FDA labeling plays a major role in influencing how providers select medications to prescribe for specific conditions. The addition of new indications for a class of drugs or even the expansion of indications to more drugs in the same class provides an imprimatur for such prescribing and allows pharmaceutical manufacturers to advertise a product for new indications or populations. These data confirm that psychotropic prescribing responds to the addition of new labeled indications. The increased use of antidepressants for anxiety disorders and pain and of antipsychotics for depression, bipolar disorder, and disorders diagnosed in childhood is consistent with a rise in the number of labeling indications as well as with increased information regarding efficacy (2329). As one example, the increase of 1.5 percentage points in antipsychotic mentions for disorders usually diagnosed in childhood reflects the addition of indications to address irritability associated with autistic disorder and additional indications for tics associated with Tourette’s disorder, prompted by evidence that had accumulated supporting prescribing of antipsychotics for those uses (2426,30). Antipsychotics were prescribed for these disorders in 2005, before the label changes, but such use increased by 2013, as additional labeling was attained. Antipsychotic use for schizophrenia and other psychotic disorders also increased but by the lesser amount of 1.0 percentage point, accompanying the addition of new medications in the market and new indications for new populations (children and adolescents).
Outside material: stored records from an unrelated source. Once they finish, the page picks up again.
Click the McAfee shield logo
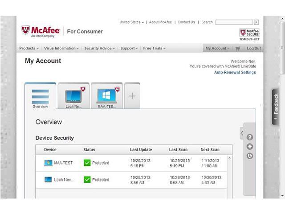Image resolution: width=285 pixels, height=214 pixels. pyautogui.click(x=26, y=30)
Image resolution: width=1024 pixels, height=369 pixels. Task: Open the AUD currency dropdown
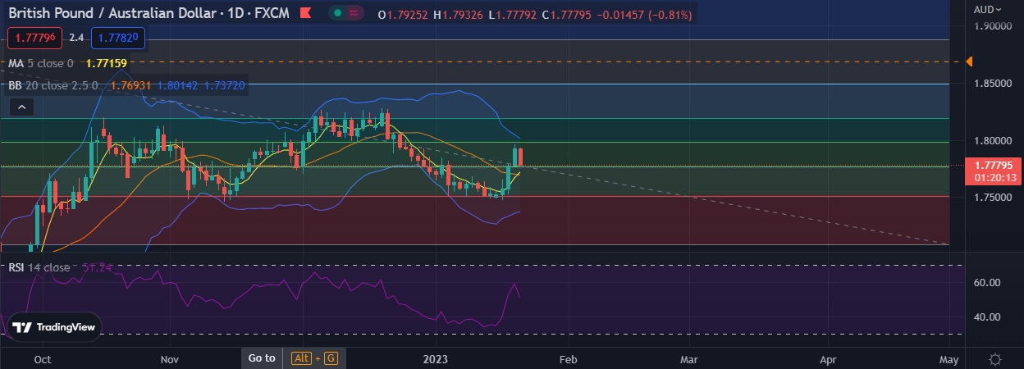click(x=985, y=9)
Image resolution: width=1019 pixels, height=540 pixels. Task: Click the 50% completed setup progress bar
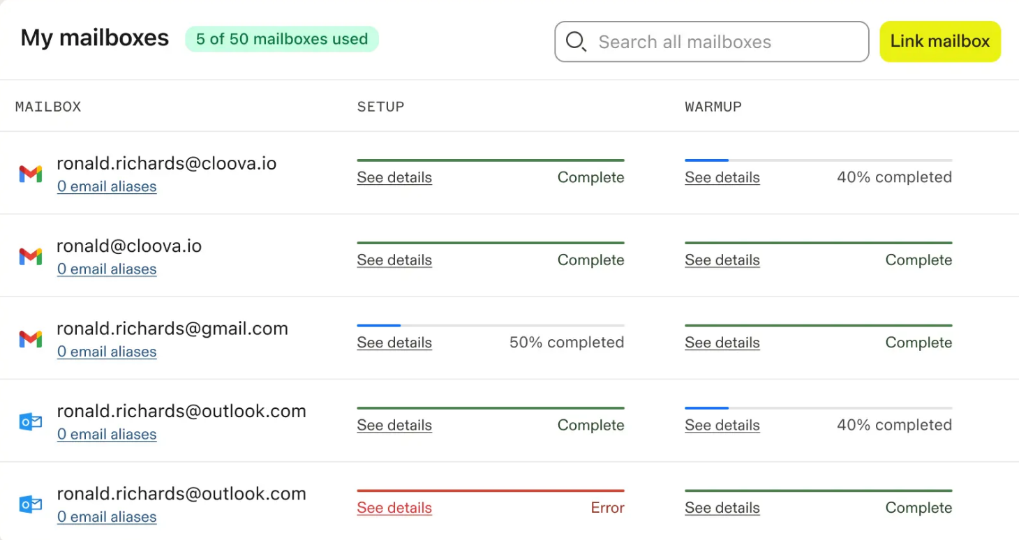(x=491, y=325)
These analyses also confirm that prescribers respond to black box warnings and associated evidence of side effects and risk associated with prescribing medications to particular populations, for particular conditions, or both. The percentage of antidepressant mentions for depression decreased by 5.6 percentage points between 2005 and 2013. This decline was likely associated with black box warnings of the risk of mania and the risk of suicide associated with use of antidepressants among young people. Similarly, use of both antipsychotics and anxiolytics for the treatment of dementia decreased, by 4.6 and .7 percentage points, respectively, reflecting black box warnings, scientific evidence of increased risk of falls and other morbidity among elderly persons (22,31), and policies limiting coverage, such as the exclusion of benzodiazepines from Medicare coverage (21,22,3134). Our findings related to antipsychotics coincide with those of Driessen and others (33), who found that antipsychotics were increasingly unlikely to be dispensed between 2010 and 2012 for treatment of dementia among elderly Medicare beneficiaries. At no point in the study period were antipsychotics labeled as appropriate for the treatment of dementia-related disorders.
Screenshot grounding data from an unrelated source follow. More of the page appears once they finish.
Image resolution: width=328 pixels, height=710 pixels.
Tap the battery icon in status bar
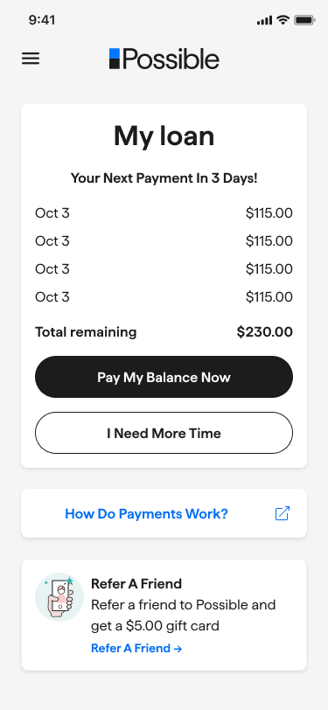click(304, 20)
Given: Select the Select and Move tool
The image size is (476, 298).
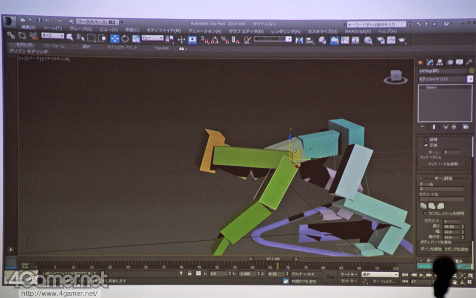Looking at the screenshot, I should [x=114, y=39].
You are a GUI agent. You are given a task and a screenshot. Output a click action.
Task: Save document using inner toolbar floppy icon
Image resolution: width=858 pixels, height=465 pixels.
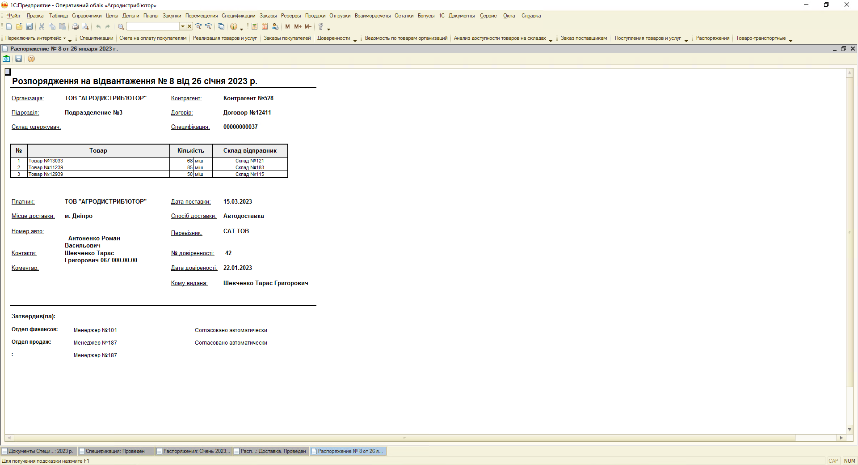(x=19, y=59)
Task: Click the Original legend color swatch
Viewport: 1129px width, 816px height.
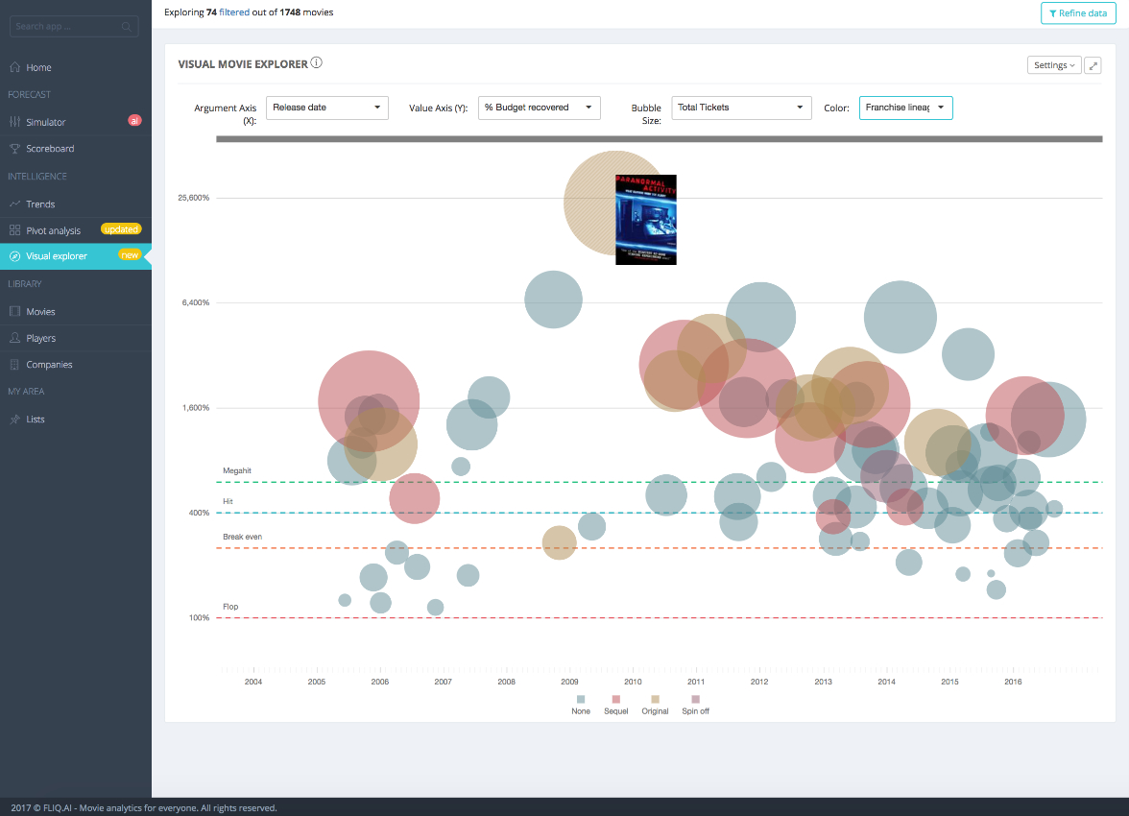Action: pyautogui.click(x=655, y=699)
The causes of some changes in prescribing are less obvious. For instance, reasons for the decrease of 2.7 percentage points in antipsychotic mentions for attention-deficit, conduct, and disruptive behavior disorders are ambiguous. As of 2005, chlorpromazine HCL was labeled for severe behavioral problems among children, including short-term treatment of hyperactivity. After 2005, haloperidol also was labeled for this indication, albeit accompanied by distinct warnings that it be used only after other approaches have failed. Countering this labeling addition were published reports indicating a growing concern about increased use of antipsychotics for such disorders, especially involving prescribing by nonpsychiatrists (35,36) and overuse in lieu of other treatments (3537). These concerns may have outweighed any increase in prescribing associated with the newly labeled indications. Notably, this decrease was accompanied by a nonsignificant increase of 1.4 percentage points in anxiolytic mentions for these disorders, perhaps evidence that one sedating medication had been substituted for another.
This study revealed examples of off-label prescribing that increased between 2005 and 2013 (for example, use of antidepressants for attention-deficit, conduct, and disruptive behavior disorders and use of anxiolytics for bipolar disorder) and examples in which use persisted, albeit at lower rates, despite black box warnings (use of antipsychotics and anxiolytics for dementia). It is important to ask why off-label uses that are contraindicated persist. Tracking on- and off-label prescribing is important to inform the need for education, research, and labeling changes.
One important implication of this work is the need to evaluate barriers and incentives that affect whether pharmaceutical manufacturers apply for labeling changes related to new indications. Companies can file supplemental new drug applications, following earlier approval, to add indications. Recent reviews have found, however, that new drug applications are not commonly used (38). In some instances, labeling for new indications may be appropriate but disincentivized.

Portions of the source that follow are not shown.